▶ _EXERCISE PROMPT_
Pictures are to be omitted. Output only the lines from the one containing "Given: Go to Preferences" through the end of the data, word for word.

* * * * *

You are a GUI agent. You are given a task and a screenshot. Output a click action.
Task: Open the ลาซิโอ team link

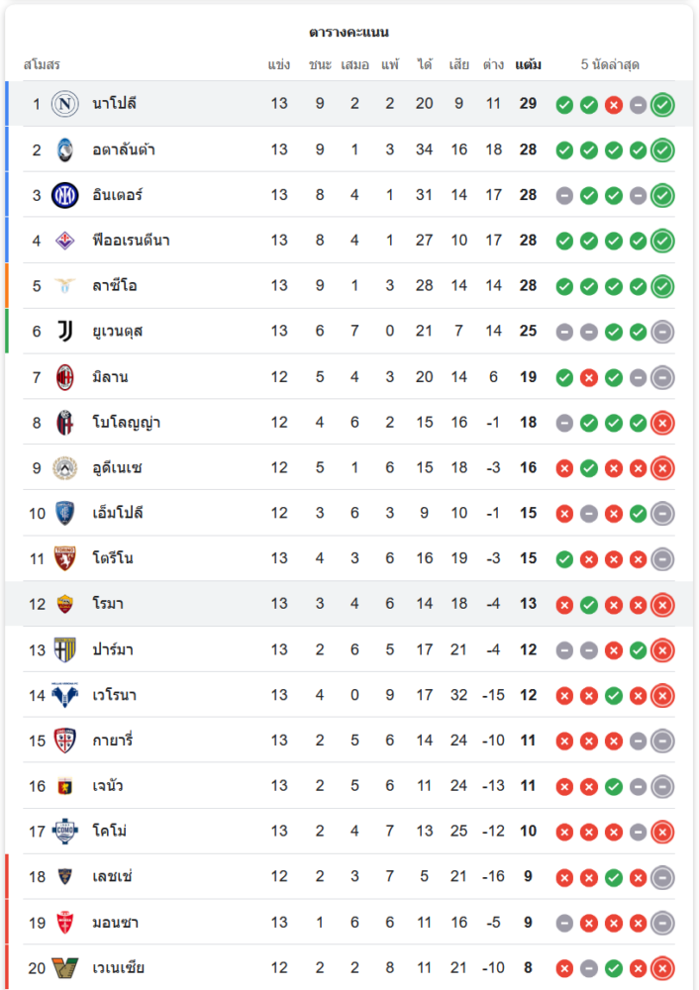click(x=114, y=286)
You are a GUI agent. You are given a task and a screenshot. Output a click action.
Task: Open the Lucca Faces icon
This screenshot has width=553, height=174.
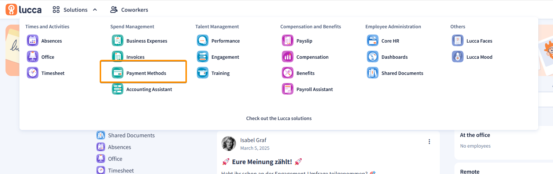pos(458,41)
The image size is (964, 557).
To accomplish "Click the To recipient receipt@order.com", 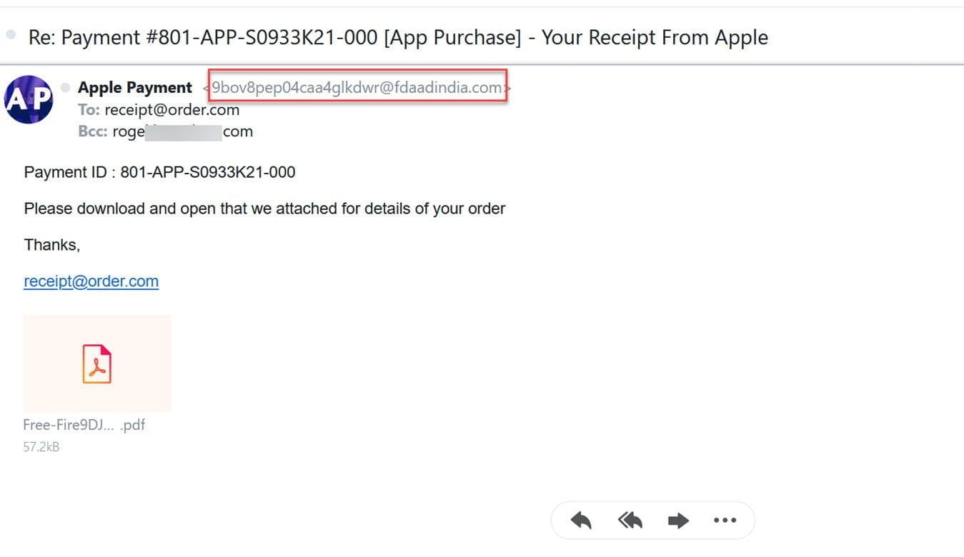I will (x=172, y=110).
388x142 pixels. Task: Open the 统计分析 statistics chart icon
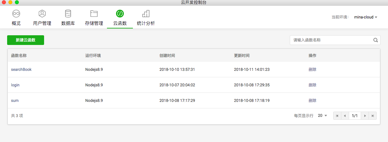[x=146, y=14]
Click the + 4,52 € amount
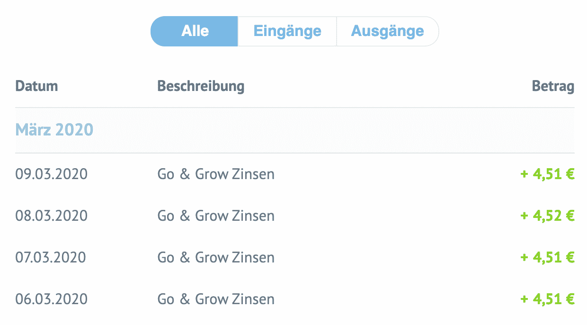The image size is (587, 325). coord(547,216)
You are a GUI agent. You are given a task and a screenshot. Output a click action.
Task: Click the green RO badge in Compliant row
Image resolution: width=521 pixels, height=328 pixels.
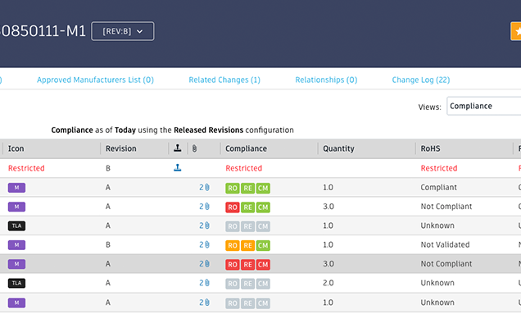click(232, 187)
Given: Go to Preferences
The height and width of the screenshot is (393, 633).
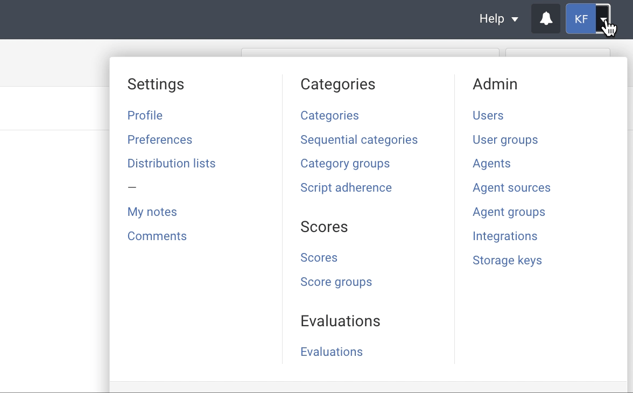Looking at the screenshot, I should coord(159,139).
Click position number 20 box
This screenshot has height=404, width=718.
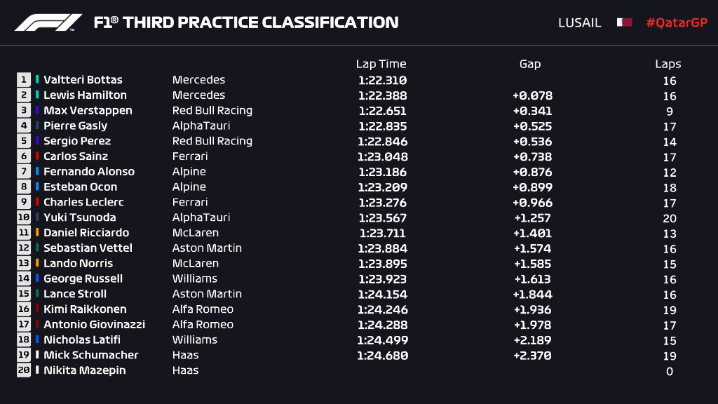click(24, 370)
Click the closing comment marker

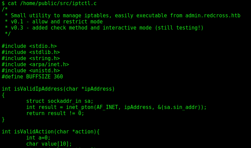pos(8,34)
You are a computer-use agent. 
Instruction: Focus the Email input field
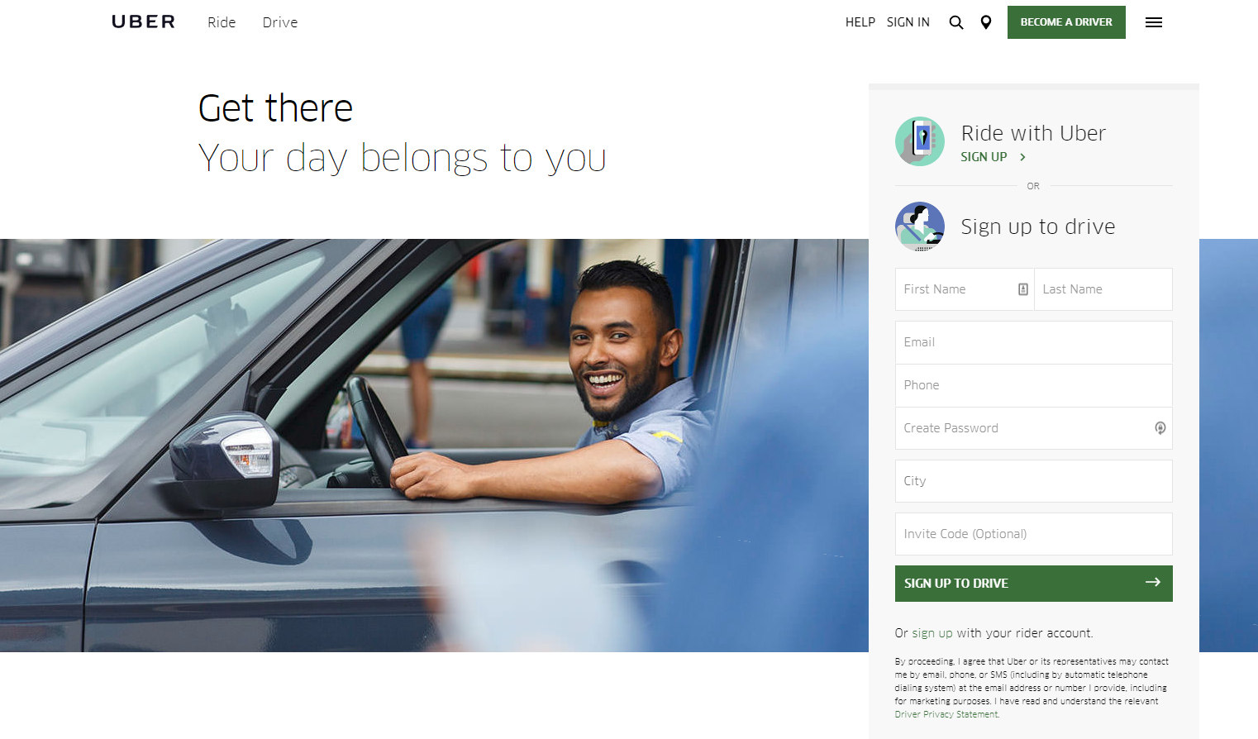[1034, 342]
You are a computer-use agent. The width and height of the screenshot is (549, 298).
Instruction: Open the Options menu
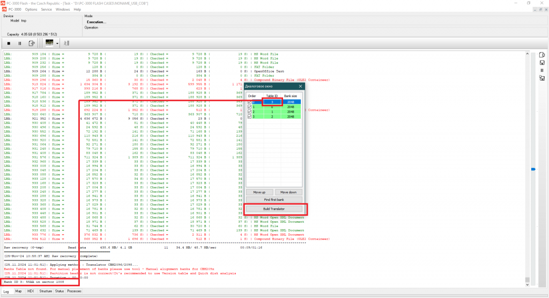[x=31, y=9]
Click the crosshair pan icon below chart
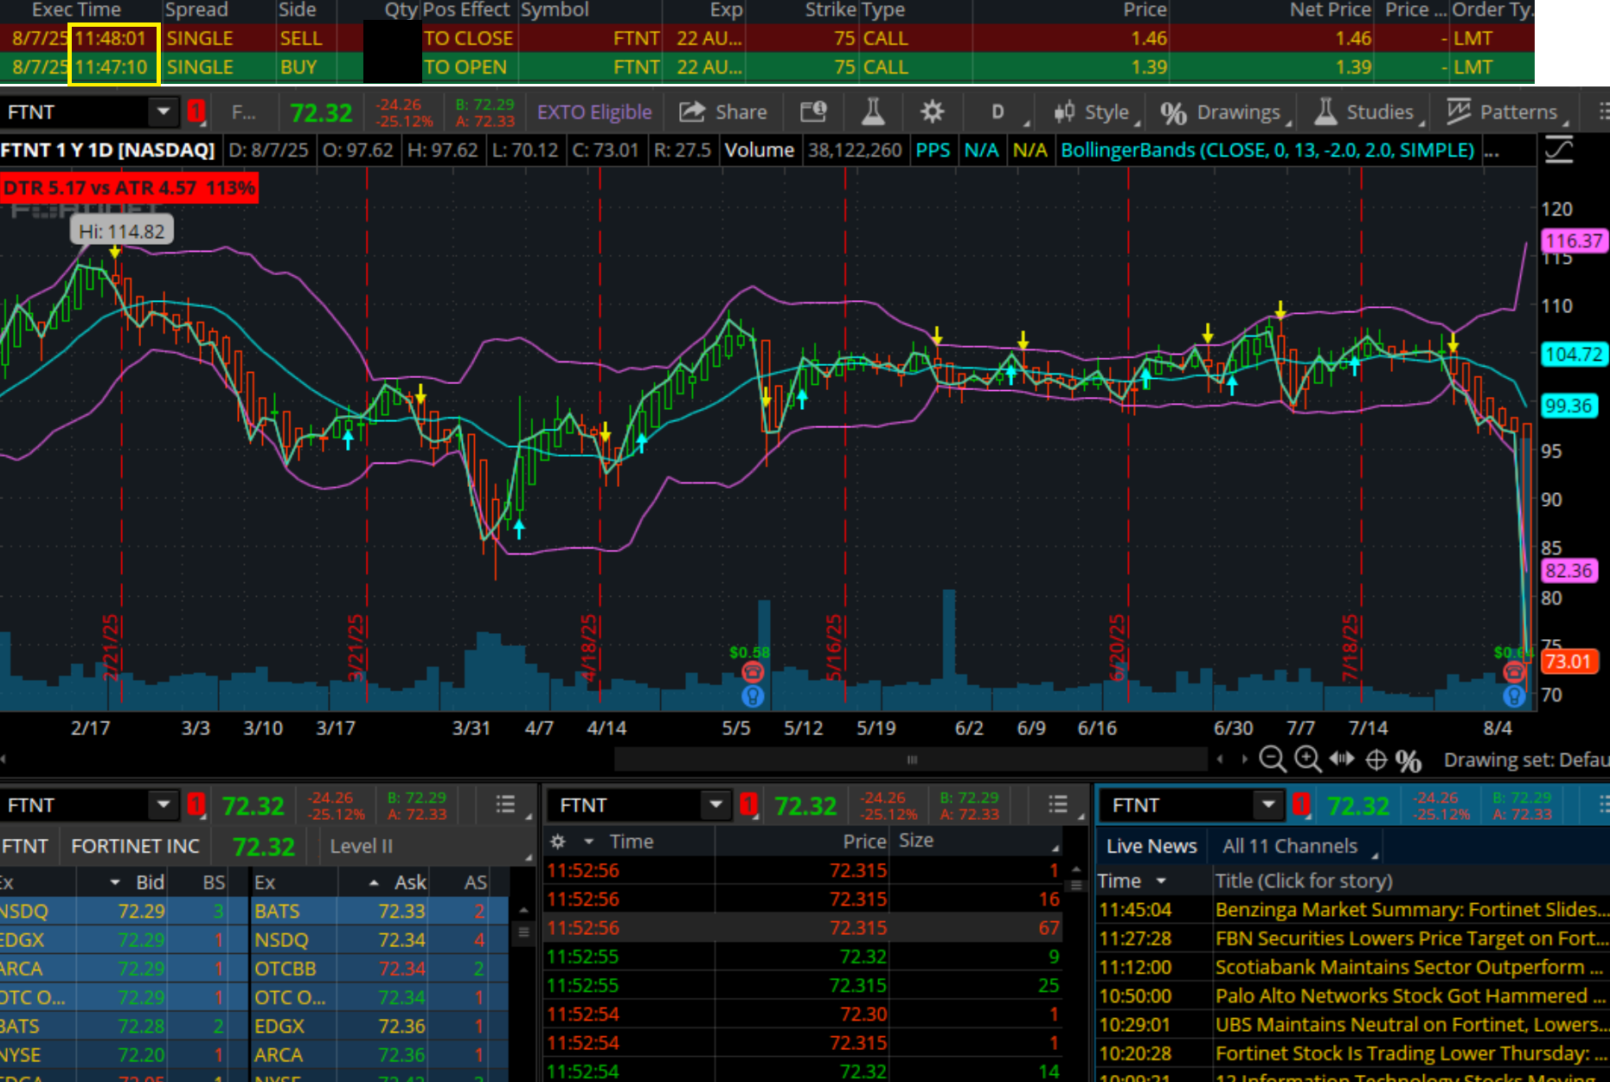Viewport: 1610px width, 1082px height. 1376,759
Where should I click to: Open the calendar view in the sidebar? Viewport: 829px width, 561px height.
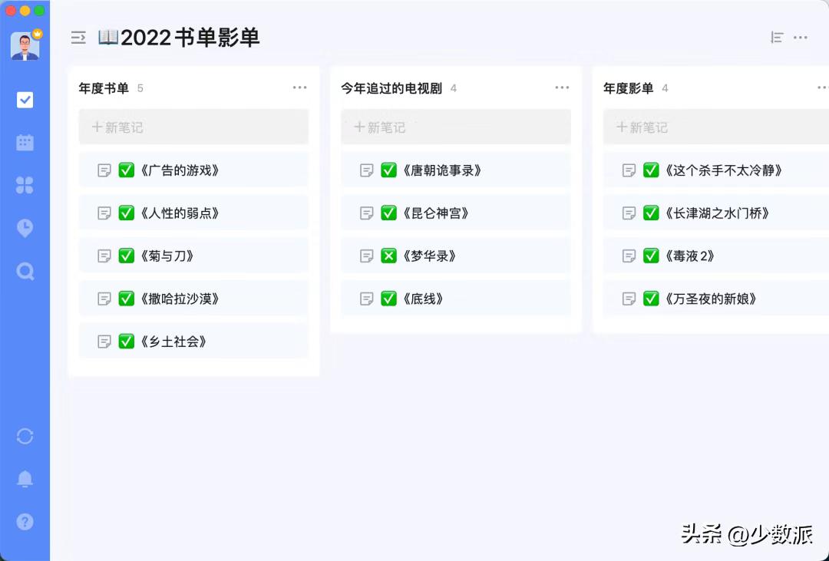(x=25, y=142)
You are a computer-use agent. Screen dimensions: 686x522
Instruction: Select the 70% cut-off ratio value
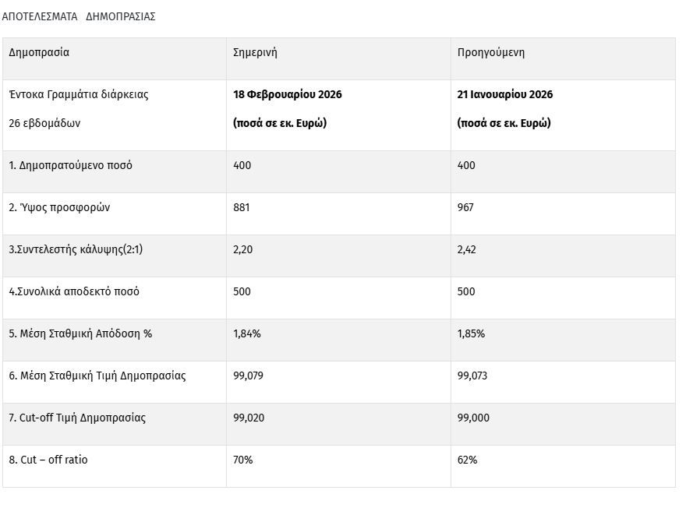click(243, 460)
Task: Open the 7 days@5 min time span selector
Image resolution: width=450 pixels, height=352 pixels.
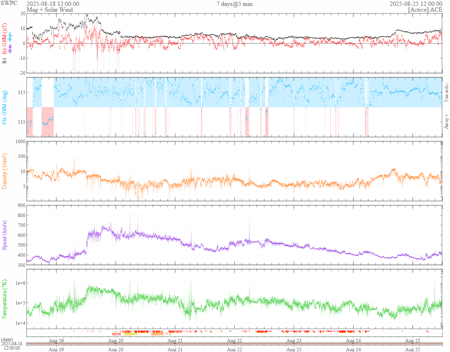Action: (x=235, y=4)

* * * * *

▶ _PROBLEM SOLUTION_
Given: Go to Preferences
The height and width of the screenshot is (393, 633).
Looking at the screenshot, I should coord(159,139).
Click position number 20 box
This screenshot has height=404, width=718.
click(24, 370)
Click the closing comment marker

pos(8,34)
You are a computer-use agent. 
Instruction: Focus the Email input field
[1034, 342]
You are a computer-use agent. The width and height of the screenshot is (549, 298).
Instruction: Open the Options menu
[x=31, y=9]
Click the crosshair pan icon below chart
Viewport: 1610px width, 1082px height. 1376,759
Where should I click to: Open the calendar view in the sidebar? Viewport: 829px width, 561px height.
(x=25, y=142)
You are a computer-use agent. Screen dimensions: 686x522
Instruction: Select the 70% cut-off ratio value
click(243, 460)
Task: Open the 7 days@5 min time span selector
Image resolution: width=450 pixels, height=352 pixels.
Action: (x=235, y=4)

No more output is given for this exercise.